Give back the whole listing exactly as written, pictures excluded.
--- Exercise materials ---
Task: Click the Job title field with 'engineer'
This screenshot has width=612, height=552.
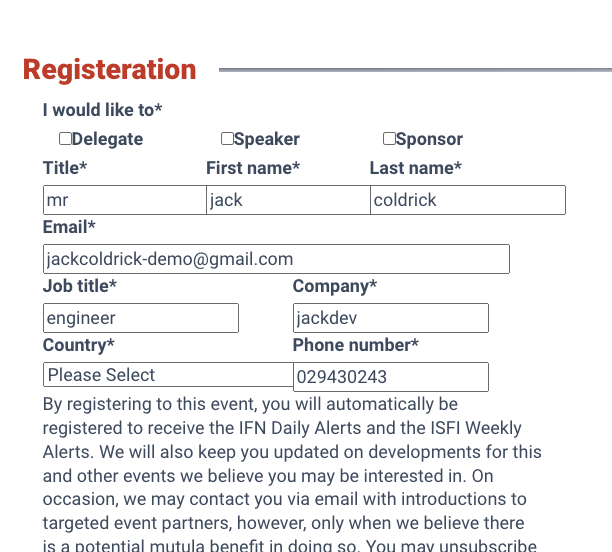Action: (x=141, y=318)
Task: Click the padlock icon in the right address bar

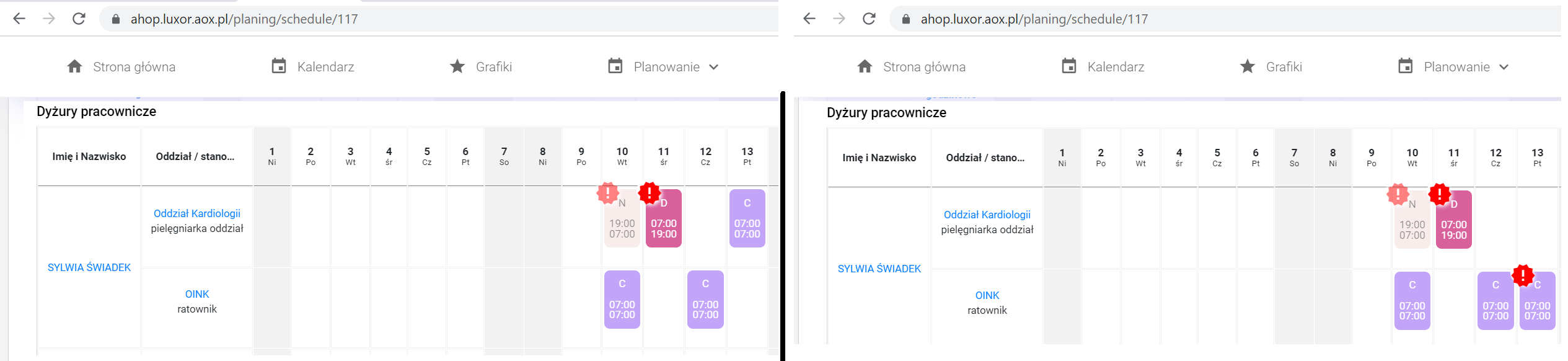Action: point(906,19)
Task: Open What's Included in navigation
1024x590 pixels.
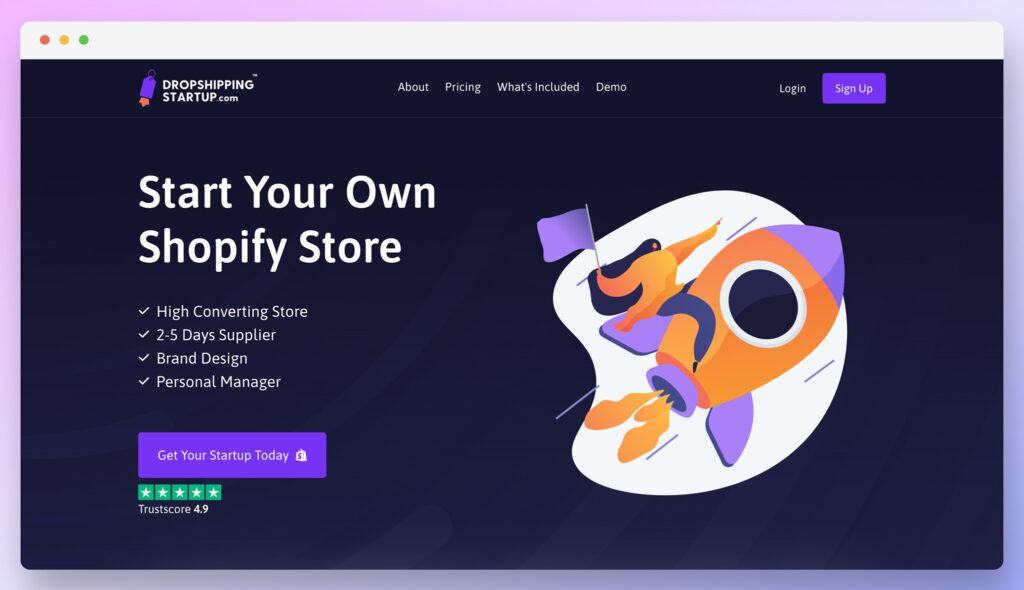Action: coord(538,87)
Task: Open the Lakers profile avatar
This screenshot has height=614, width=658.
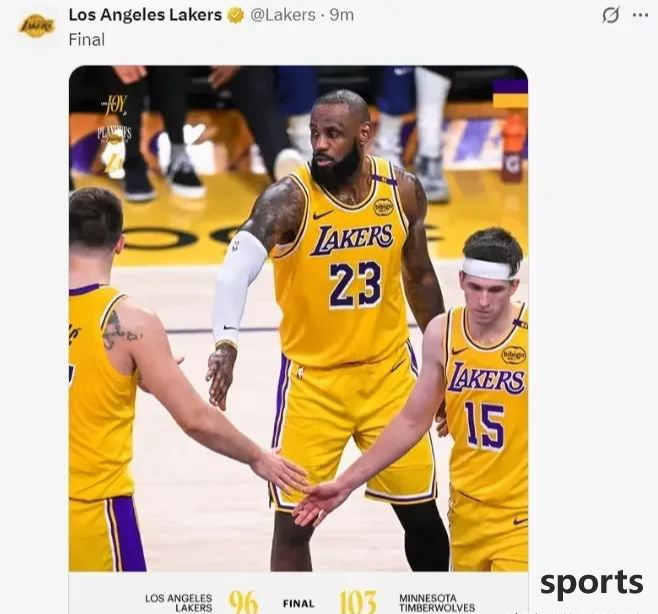Action: point(37,26)
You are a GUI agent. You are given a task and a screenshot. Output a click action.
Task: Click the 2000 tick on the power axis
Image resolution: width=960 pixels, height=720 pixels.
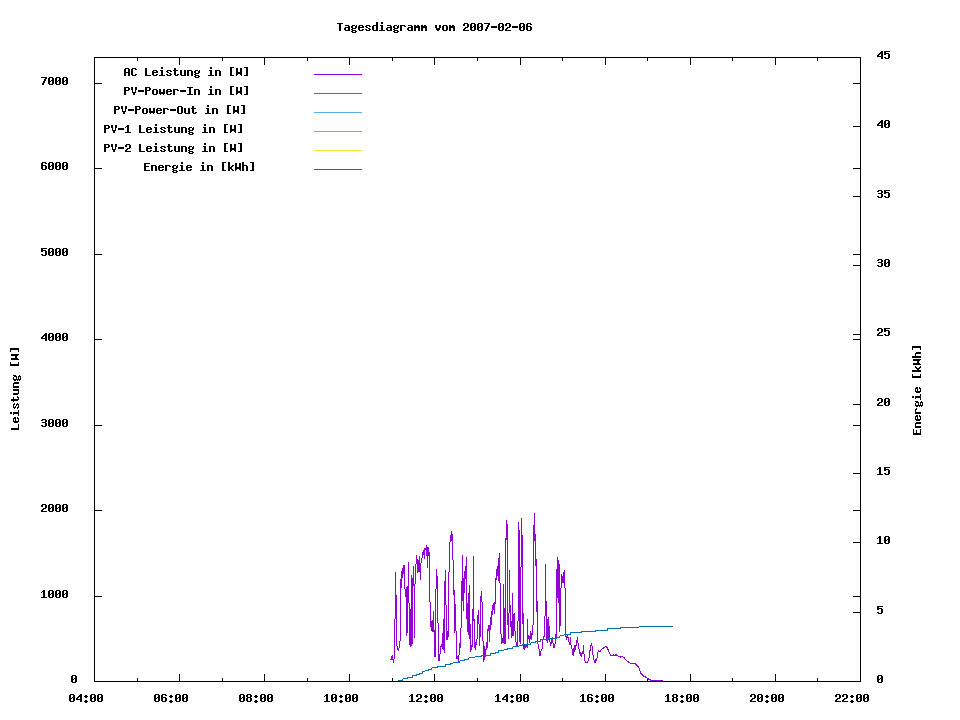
---
Your response:
Task: Click the Job title field with 'engineer'
This screenshot has width=612, height=552.
Action: (x=141, y=318)
Task: Click the padlock icon in the right address bar

Action: point(906,19)
Task: Open What's Included in navigation
1024x590 pixels.
Action: coord(538,87)
Task: Open the Lakers profile avatar
This screenshot has height=614, width=658.
Action: point(37,26)
You are a GUI agent. You are given a task and a screenshot. Output a click action.
Task: Click the 2000 tick on the power axis
Image resolution: width=960 pixels, height=720 pixels.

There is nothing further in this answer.